The notion of force comes to us quite automatically in that we possess in our own body means for transferring motion, which within certain limits can be brought into action by our will; especially the muscles of the arms through which we produce mechanical change of place and motion of other bodies, lifting, carrying, throwing, hitting, etc., resulting in definite useful effects. The motion is here apparently produced, not transferred, and this gives rise to the notion of force in general producing motion. That muscular force is also merely transference has only now been proved physiologically.
* * *
Force. The negative side also has to be analysed: the resistance which is opposed to the transference of motion.
* * *
Radiation of heat into universal space. All the hypotheses cited by Lavrov of the renewal of extinct heavenly bodies (p. 109)[231] involve loss of motion. The heat once radiated, i.e., the infinitely greater part of the original motion, is and remains lost. Helmholtz says, up to now, 453/454. Hence one finally arrives after all at the exhaustion and cessation of motion. The question is only finally solved when it has been shown how the heat radiated into space becomes utilisable again. The theory of the transformation of motion puts this question categorically, and it cannot be got over by postponing the answer or by evasion. That, however, with the posing of the question the conditions for its solution are simultaneously given – c’est autre chose. The transformation of motion and its indestructibility were first discovered hardly thirty years ago, and it is only quite recently that the consequences have been further-elaborated and worked out. The question as to what becomes of the apparently lost heat has, as it were, only been nettement posée since 1867 (Clausius).[232] No wonder that it has not yet been solved; it may still be a long time before we will arrive at a solution with our small means. But it will be solved just as surely as it is certain that there are no miracles in nature and that the original heat of the nebular ball is not communicated to it miraculously from outside the universe. The general assertion that a the total amount (die Masse) of motion is infinite, and hence inexhaustible, is of equally little assistance in overcoming the difficulties of each individual case; it too does not suffice for the revival of extinct universes, except in the cases provided for in the above hypotheses, which are always bound up with loss of force and are therefore only temporary cases. The cycle has not been traced and will not be until the possibility of the re-utilisation of the radiated heat is discovered.

Data extract ::

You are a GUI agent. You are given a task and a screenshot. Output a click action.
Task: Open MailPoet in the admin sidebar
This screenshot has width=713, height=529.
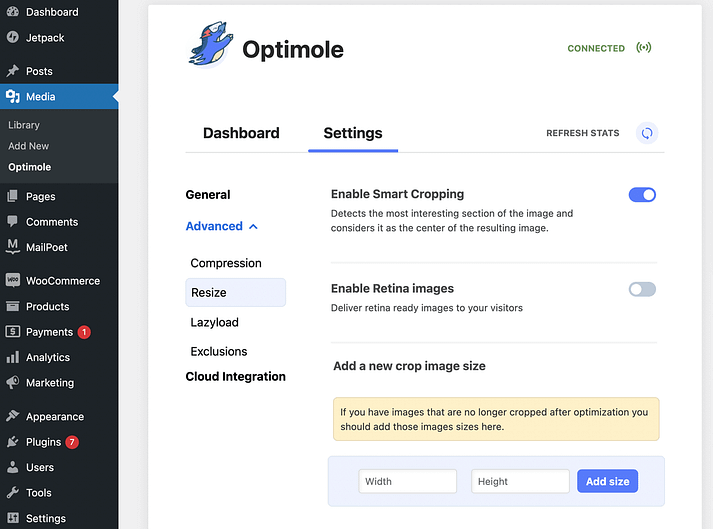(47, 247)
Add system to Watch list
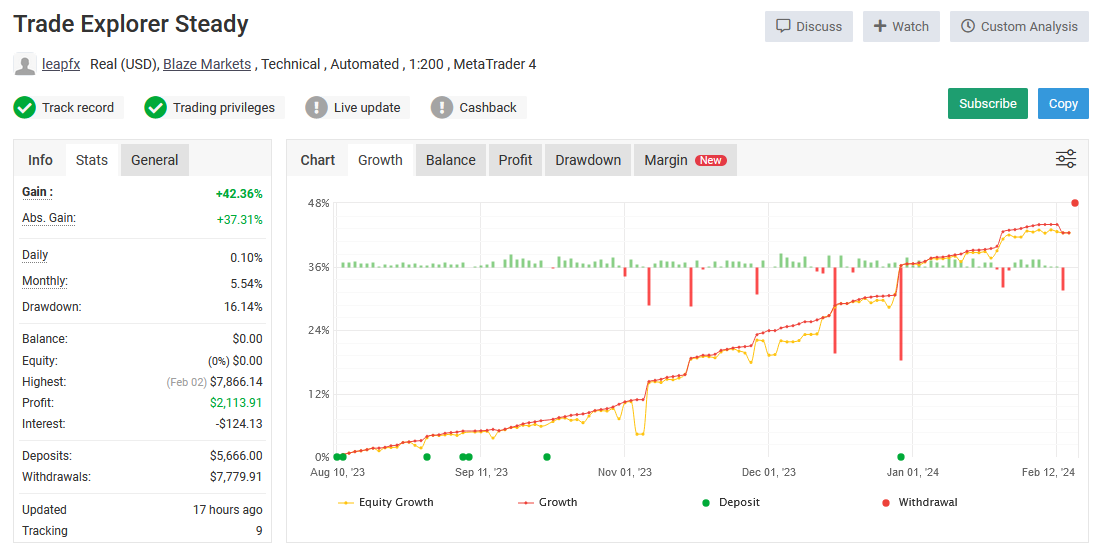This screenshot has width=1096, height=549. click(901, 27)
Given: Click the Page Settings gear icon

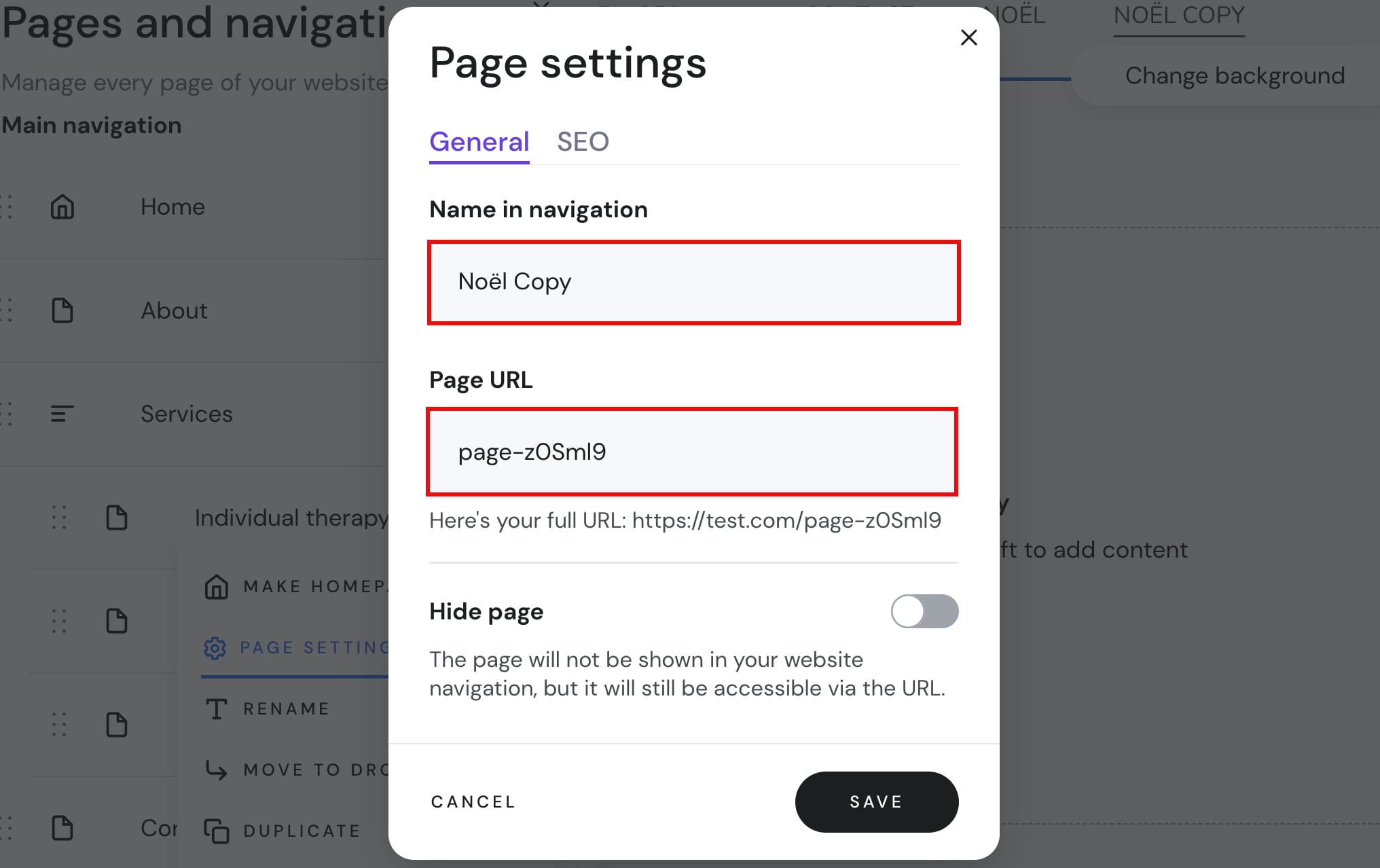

...

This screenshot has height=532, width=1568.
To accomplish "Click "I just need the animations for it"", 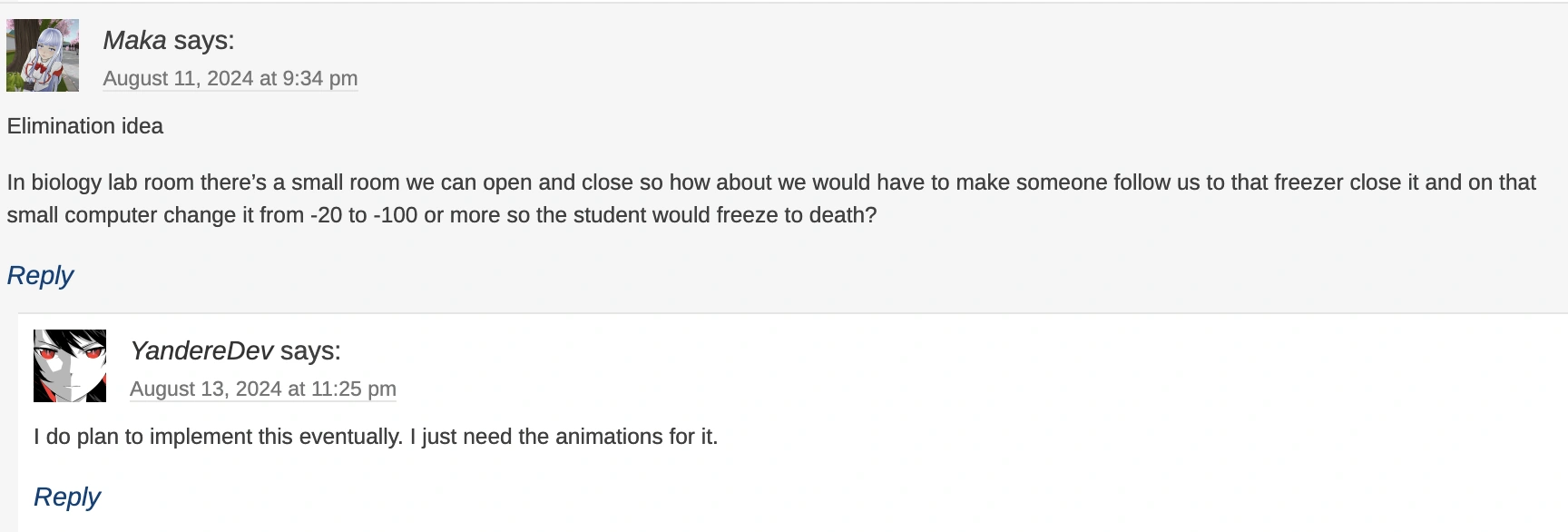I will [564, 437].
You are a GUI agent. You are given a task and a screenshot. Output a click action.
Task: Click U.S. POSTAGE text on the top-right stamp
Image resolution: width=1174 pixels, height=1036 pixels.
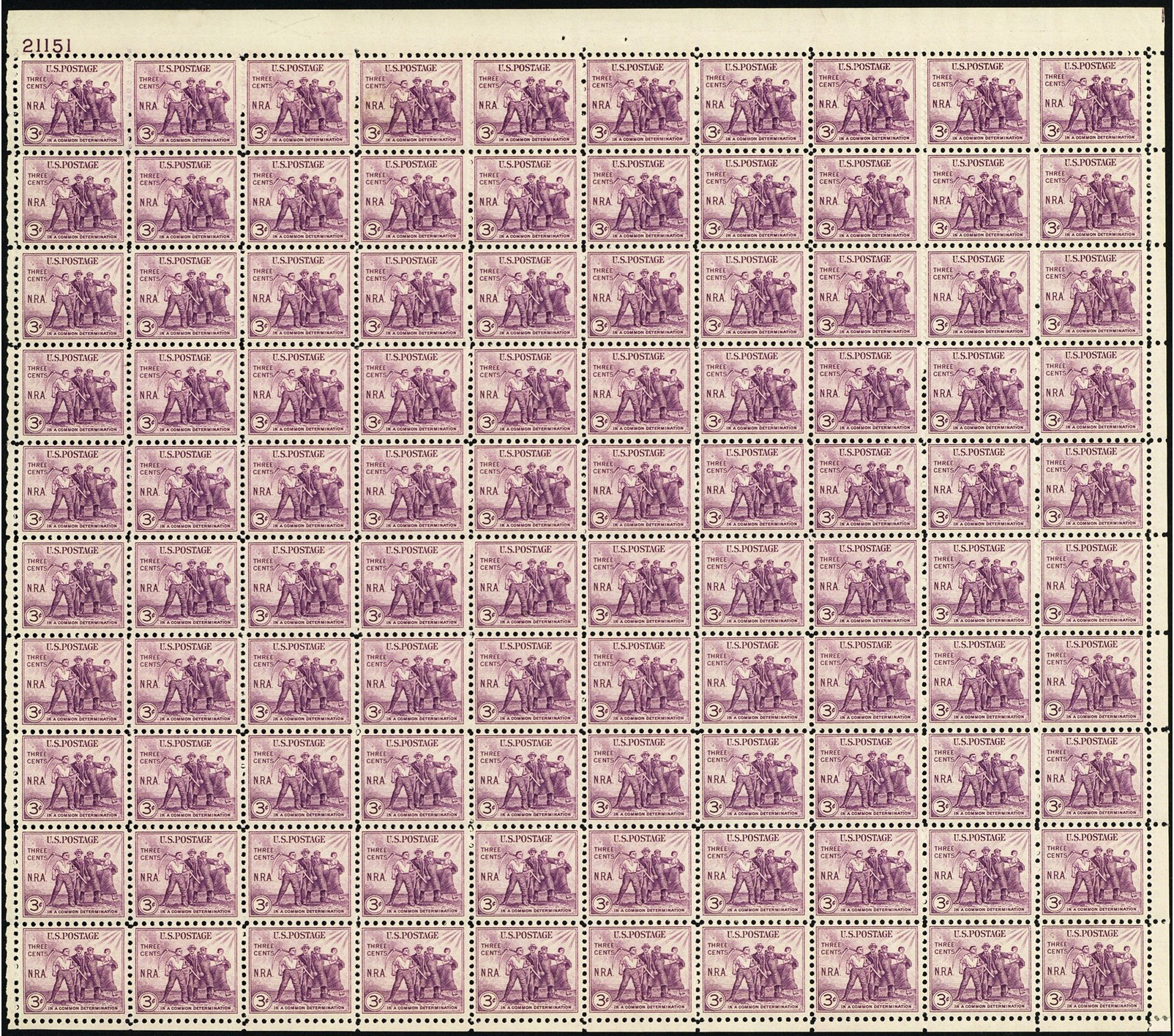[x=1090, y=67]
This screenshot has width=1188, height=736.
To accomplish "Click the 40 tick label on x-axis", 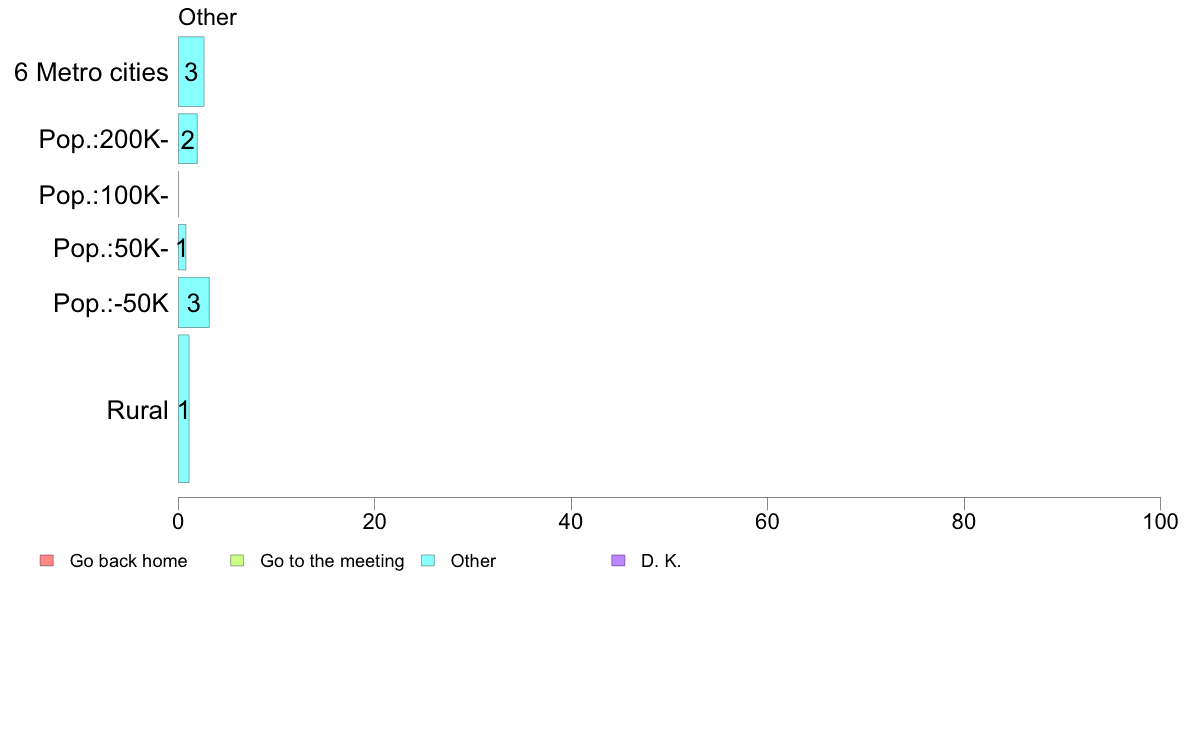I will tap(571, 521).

--

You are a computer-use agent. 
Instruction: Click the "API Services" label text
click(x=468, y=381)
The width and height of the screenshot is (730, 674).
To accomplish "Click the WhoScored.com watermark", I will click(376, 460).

Tasks for this exercise ::
A. In the notes on force and heat radiation, since what year has the question of what becomes of the apparently lost heat been clearly posed, and by whom?
B. In the records, switch "watermark" to "logo" in the lines from the line with "The width and" to the line with "will click(376, 460).", leaving all else unchanged, and give only those lines.

Worked solutions ::
A. Since 1867, by Clausius.

B.
The width and height of the screenshot is (730, 674).
To accomplish "Click the WhoScored.com logo", I will click(376, 460).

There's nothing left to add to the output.